I’ve often wondered if the shuffle feature on iPods is truely a random algorithm or if for some reason or another it has a tendency to pick certain songs. I have noticed on my iPod that it seems that certain songs get repeated while many other songs never seem to get played at all. I wonder if the iPod notices what songs are played most often then decides to prioritize these songs when it is supposed to be random. Or am I just creating patterns where they don’t exist.
There’s no such thing as a truly random algorithm - it just isn’t possible.
Unless it contains some kind of random source device, it’s probably using a pseudorandom algorithm seeded by the length of a keypress somewhere or something.
I would just like to point out that truly random in the sense that Mangetout is talking about can be different than picking some songs more often than others. Picking some songs more often than others indicates that distribution is not uniform. The probability of an individual song coming up could be different from one song to the next. This can be done in pseudo random algorithms and it can be done in truly random algorithms.
Rolling a pair of dice and adding the faces is not a uniform distribution 7 comes up more than 3.
I have often thought that their randomizer needed some work. It seems to cluster around albums. But I haven’t yet taken the time to write a radomizer to see if mine would be any better.
I had a weird thing happen today. I have like 7,000 songs on my Ipod, and not being able to decide what I wanted to hear I started them all on shuffle. The second song was White Stripes, and the third song was Nine Inch Nails.
So on the way home I start shuffle play again, and this time right around the 2nd or 3rd song I get a different White Stripes song and then a different Nine Inch Nails song.
My old Dension DMP3 player was really weird, I had a mental connection with it. Out of hundreds of shuffled songs in a folder I could tell with alarming accuracy which was going to play next.
I don’t know, there’s something non-random about these things. Maybe it’s just that humans are really good at picking up patterns and repeats, but I think it’s more than that.
If it were truly random then clustering would happen.
No, they’re random (or as random as possible). Apple gets the question all the time. But it’s just that people don’t really intuit randomness and think if you hear two songs from the same artist right after each other, it’s a sign that it’s not random. See this for one of many articles discussing the situation.
It does. In fact I have 1,200 tunes on my Pod, and some of them practically NEVER play on shuffle.
There’s a good article on this very topic from Newsweek. Apple engineers assured him that they use a “random” algorithm (they keep saying random but they mean pseudorandom).
The human brain is so good at picking up patterns that it picks them up even when none exist.
[hijack] The article linked by CookingWithGas and the article linked by RealityChuck are different articles in different publications, but they’re by the same author on the same niche topic ten months apart. As a freelance writer, all I can say is “way to go, Steve Levy”
[/hijack]
Would it be possible to write a pseudorandom algorithm where patterns were avoided?
That’s a pattern you will see. In fact, if you concentrate on avoiding dissonant patterns (which pretty much mean some sort of clustering or having black sheep) you will pretty mugh make the gamblers fallacy no longer a fallacy for your particular shuffling. Things you haven’t heard in a while are going to come up with a higher probability.

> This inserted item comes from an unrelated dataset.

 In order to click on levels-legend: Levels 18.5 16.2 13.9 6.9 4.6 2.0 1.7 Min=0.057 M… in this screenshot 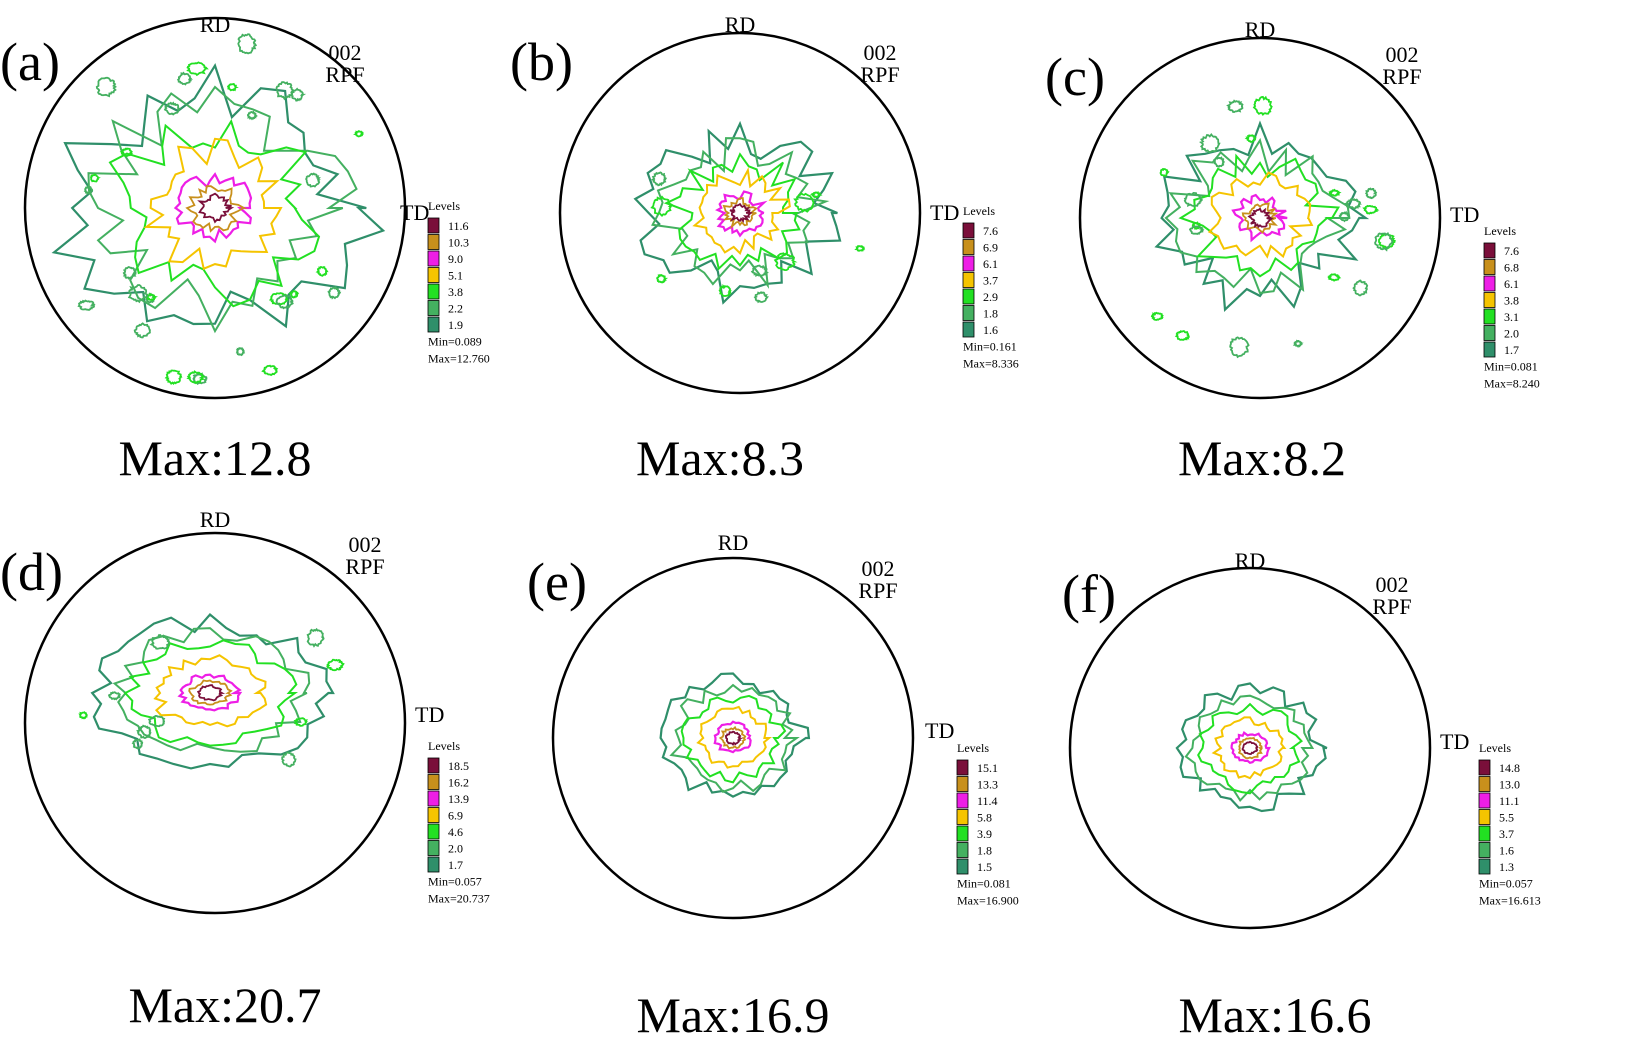, I will do `click(458, 822)`.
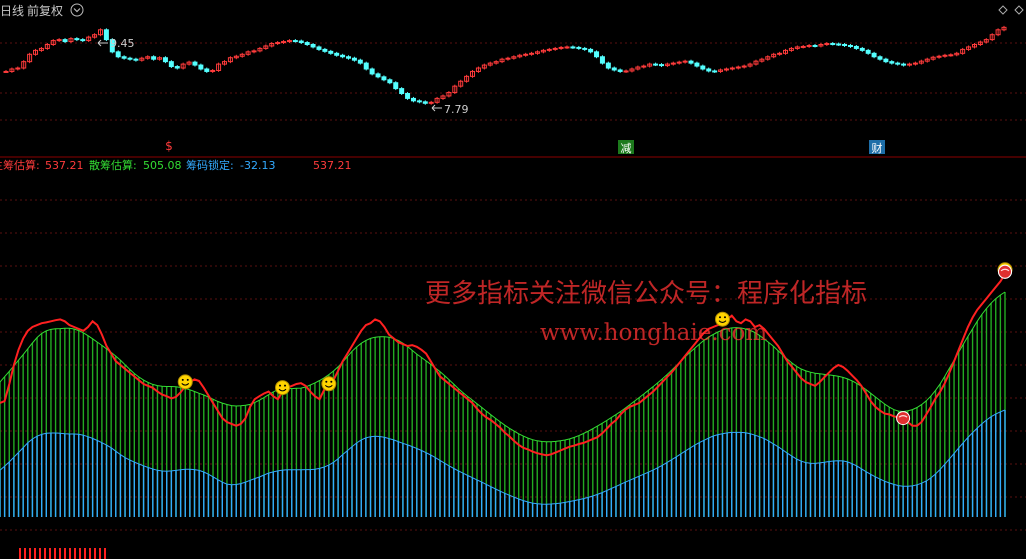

No, because that would no longer be random, or pseudorandom even. It would be deliberately skewing the distribution, whereas randomness should ideally be the absence of any detectable influence on outcome.
I think what users really want is a perfectly distributed shuffle rather than “random” shuffle that can have significant clustersof the same type of music or same artist in it. At least that’s what I want.
What’s a pattern?
You are absolutely right, and why the player makers have (apparently) not picked up on this is beyond me. They should offer both types of “random” modes, at least. They could call the current version something like “true random” and the perfectly distributed shuffle version “smart random.”
Technically any computer algorithm is incapable of doing anything random, because it’s being told exactly what to do on some level. I think it would be a better idea to prioritize songs by the amount of plays they’ve received, and choose a song based on whether you’ve heard it or not. I hear ‘my ipod likes this song’ or ‘I just heard this the other day’ all the time. The shuffle mode ought to be more customizable.
I’ve never used the shuffle function on my iPod Shuffle…
I think my ideal solution would be for Itunes to pick one song randomly from my library, but not repeating a song until all had been played at least once. When they’ve all been played, reset that counter and start again.
Poof: random selection, no clustering.
Not so fast. Suppose you have dozens of artists on your iPod. What if it plays 2, 3, or even 4 songs by the same artist in a row, or very close together? That’s what I think people are calling clustering.